My ex messed with my head,blew hot and cold,twisted things and lies etc etc
So now I'm at a point where I'm so paranoid everyone will be the same.

OP posts:
Veuvestar · 08/04/2021 14:50

Omg this is exhausting

Veuvestar · 08/04/2021 14:52

I have no idea how anyone communicates anything anymore

Nothing gets communicated properly via text or with SM

Isitreally17777 · 08/04/2021 16:13

@brenda33 I went through the needy full on phase with a guy I was talking to and met recently, it was a mixture of lockdown, a friend's death and work being shit and I didn't give him the space he asked for to sort himself out. I regret that immensely as he was a really nice guy but I think I've blown it now, he has taken time out to sort himself out and I've not heard from him in 3 weeks(not unusual as he did the same in December for a month and I occupied myself with the gym and Christmas shopping). Had life been normal I would have thrown myself into the gym and pottering about the shops and would have been fine so I get exactly where you are coming from. My ex was also manipulative and messed with my head.

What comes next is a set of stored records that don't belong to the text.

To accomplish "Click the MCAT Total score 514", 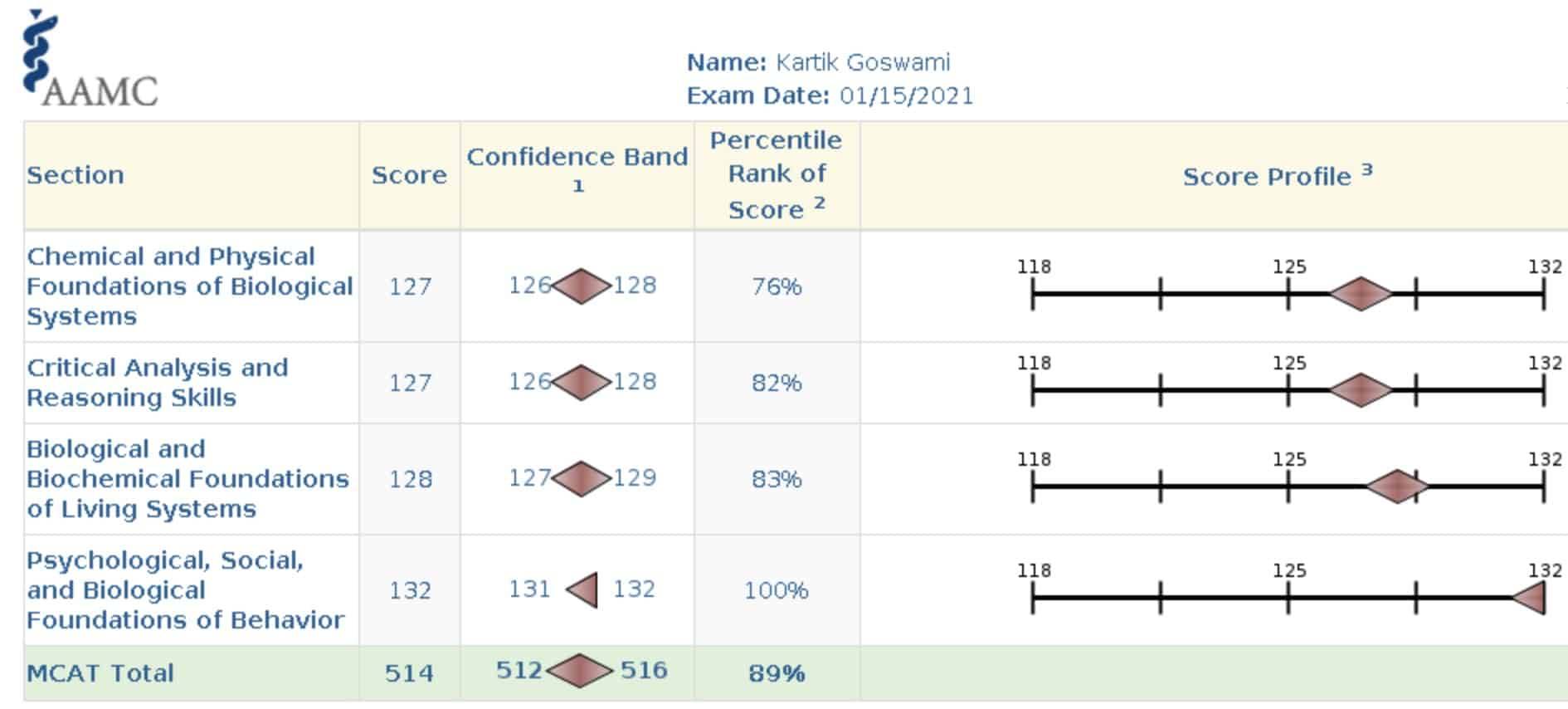I will tap(409, 672).
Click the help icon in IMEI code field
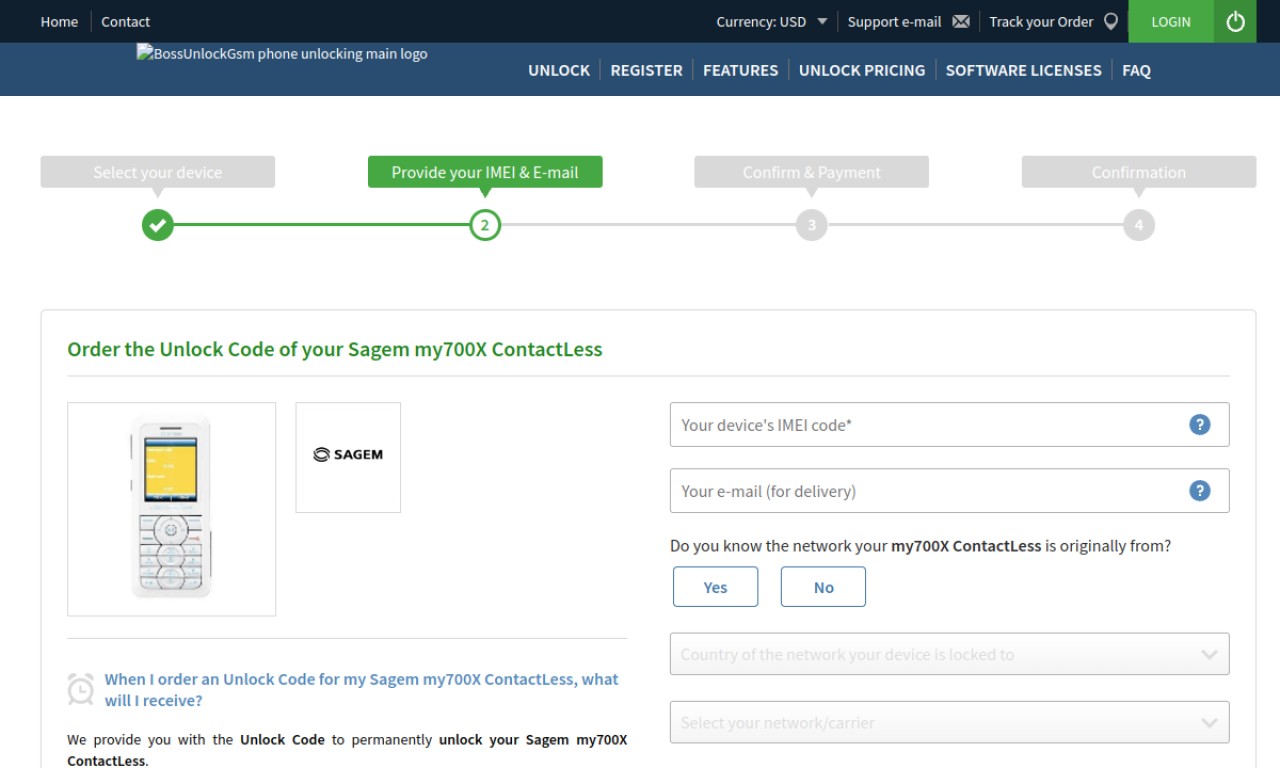The image size is (1280, 768). point(1200,424)
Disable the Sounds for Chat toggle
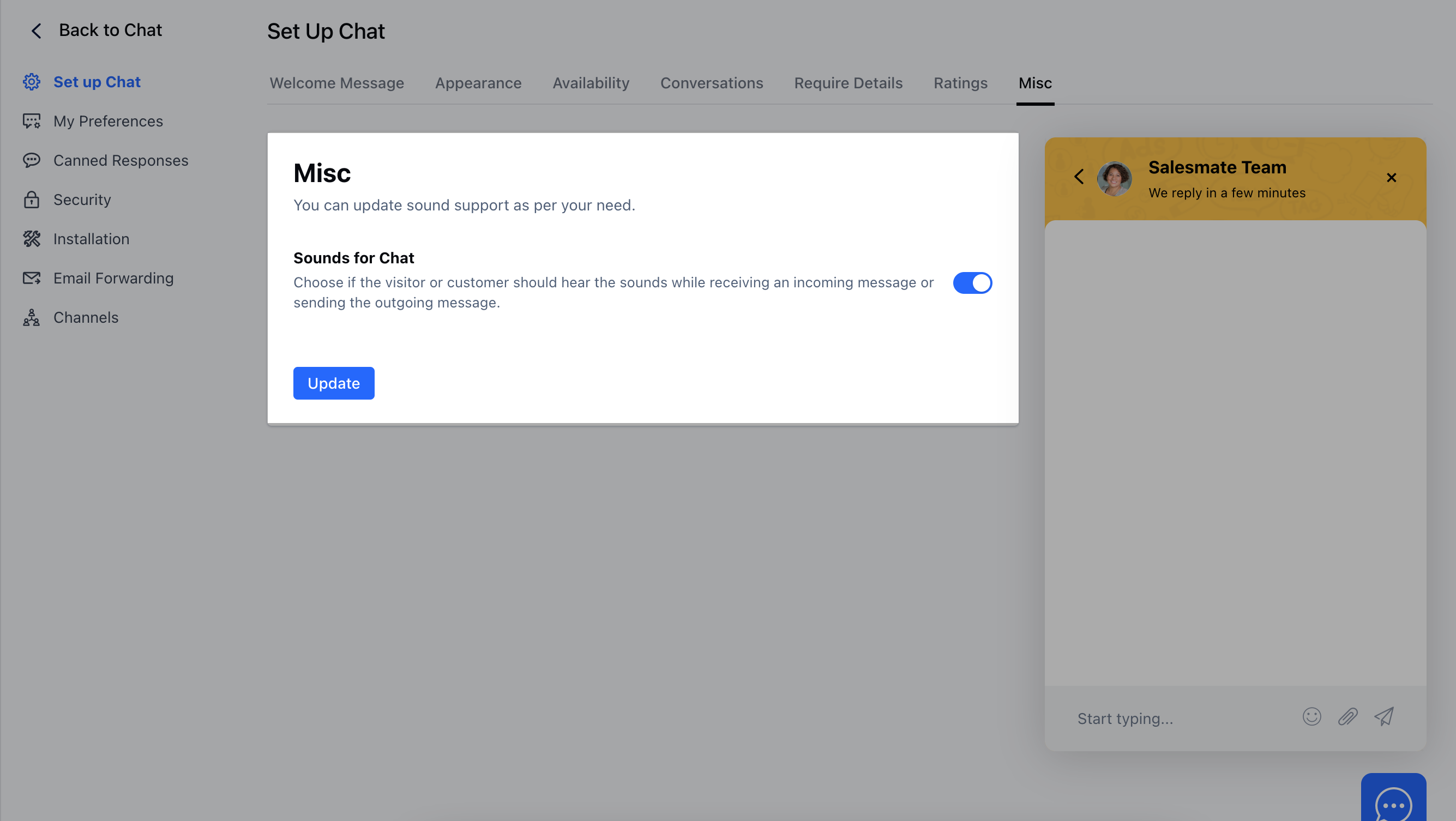This screenshot has width=1456, height=821. 972,283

One thing I've learnt is you need to work on you, I joined a gym and it was the best thing I ever did, if we weren't in lockdown I would have been there every day. Currently I'm looking for a new job so that is keeping me occupied and I go for a run in the afternoons.

youvegottenminuteslynn · 08/04/2021 17:23

[quote brenda33]@Sillysandy
I know I sound a bit crazy but I never used to be like this.
My ex messed with my head,blew hot and cold,twisted things and lies etc etc
So now I'm at a point where I'm so paranoid everyone will be the same.
[/quote]
This is a risky time to start a new relationship then OP, because you're in danger of being controlling towards whoever you see next if you haven't worked through the trauma of your previous relationship.

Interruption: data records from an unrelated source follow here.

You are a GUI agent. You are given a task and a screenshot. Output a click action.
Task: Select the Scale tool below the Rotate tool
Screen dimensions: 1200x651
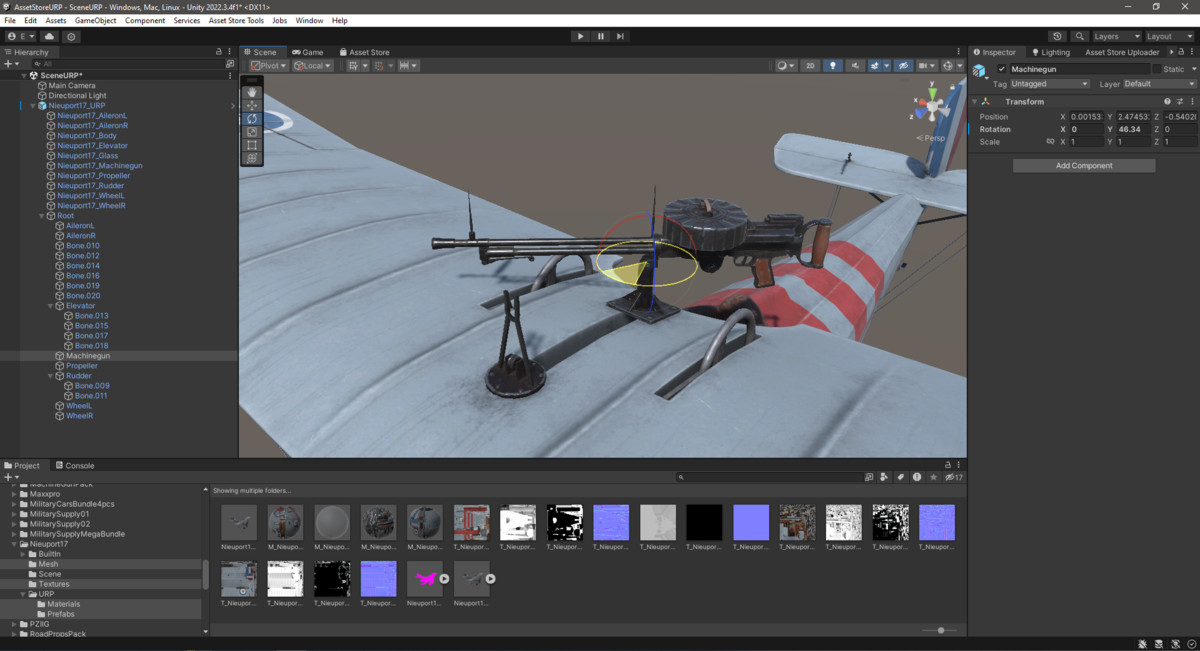pos(251,131)
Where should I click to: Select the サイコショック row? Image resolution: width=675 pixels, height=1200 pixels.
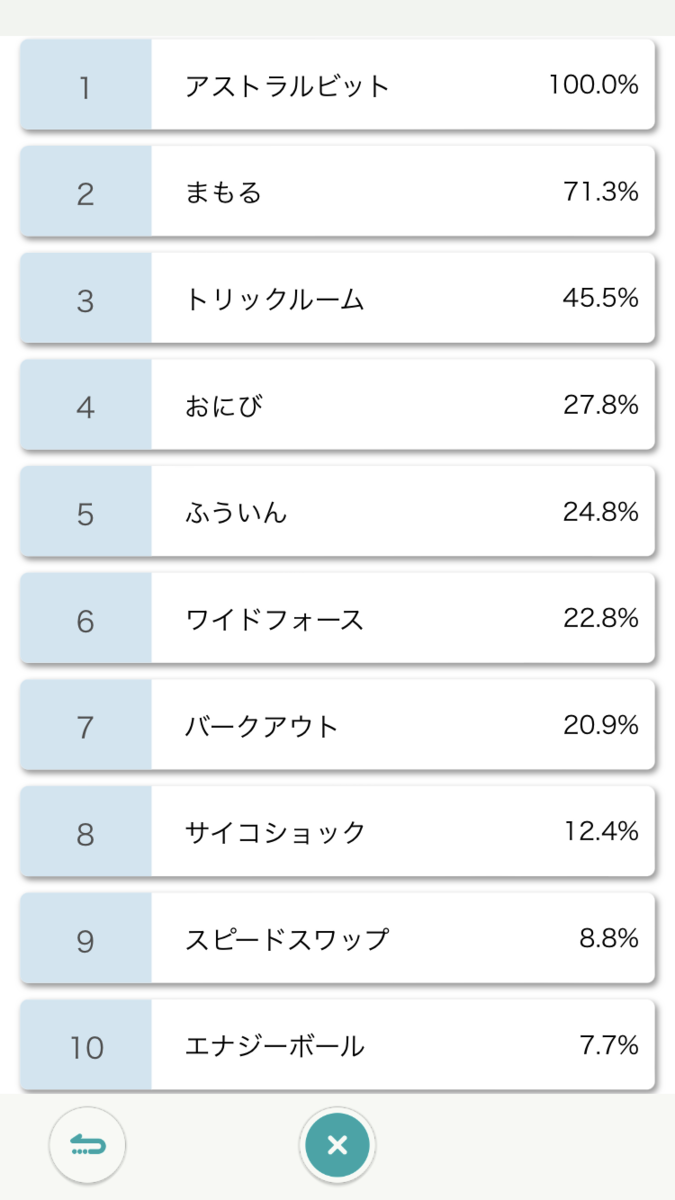(337, 832)
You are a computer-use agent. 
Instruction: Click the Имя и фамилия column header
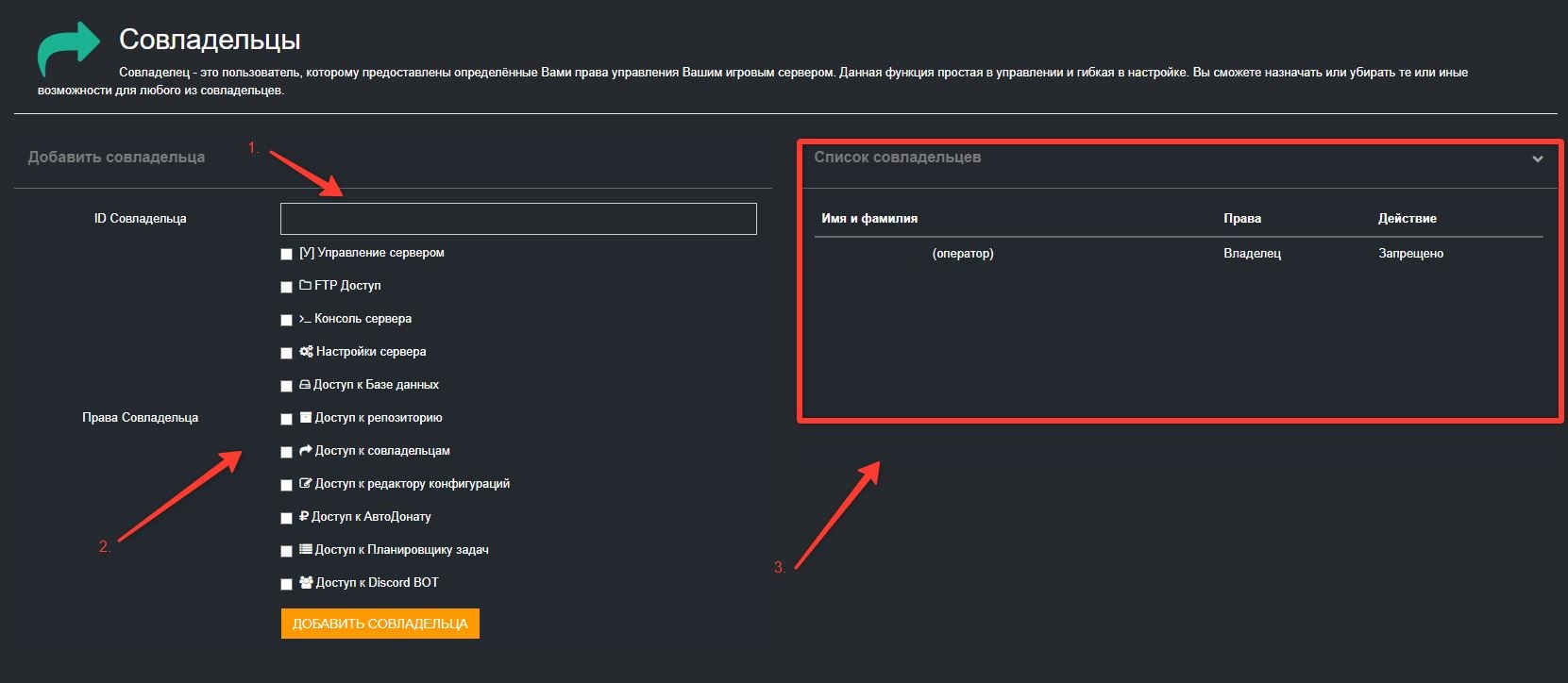click(x=868, y=218)
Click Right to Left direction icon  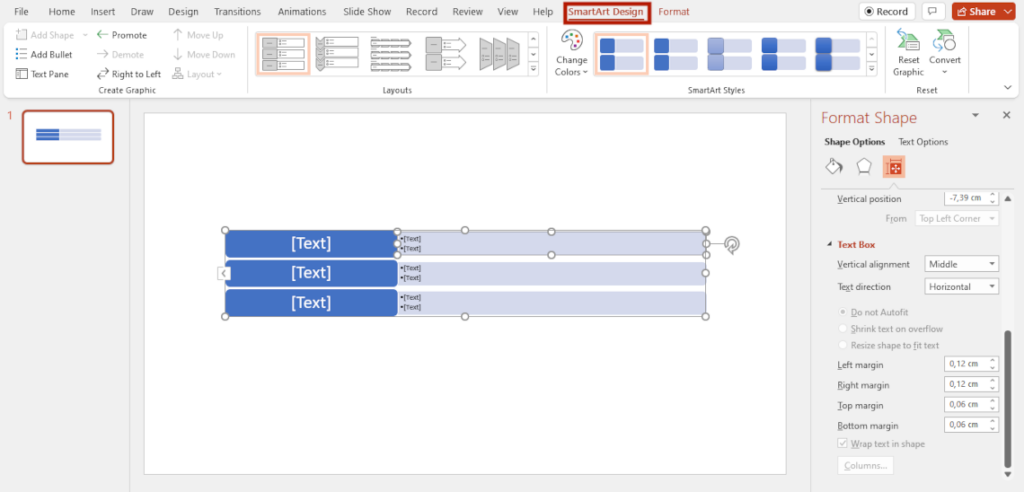[103, 74]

Policing when someone has been online and not respecting their absolute right to choose when they reply to someone they don't know very well is such incredibly unhealthy behaviour that I really would encourage you to maybe have a break from dating and invest in some counselling in the meantime.

If I had met my now partner before I had done that work, I likely would have pushed him away and / or driven myself mental by projecting the issues of my previous toxic relationship onto ours. I'm so glad I did that work and could then go on to have healthy relationships.

If a man came on here and said he was annoyed someone he barely knows hasn't replied to him but has been on Instagram etc they would quite rightly be told this is a red flag for controlling behaviour. It is. It doesn't matter if the cause is your ex being a prick, or you being innately jealous, or just random - the cause is for you to own and deal with. The cause doesn't change the outcome - controlling behaviour that often leads to game playing and manipulation / guilt tripping / sulking etc.

Please don't be that person. Consider some therapy, it could be life changing for you.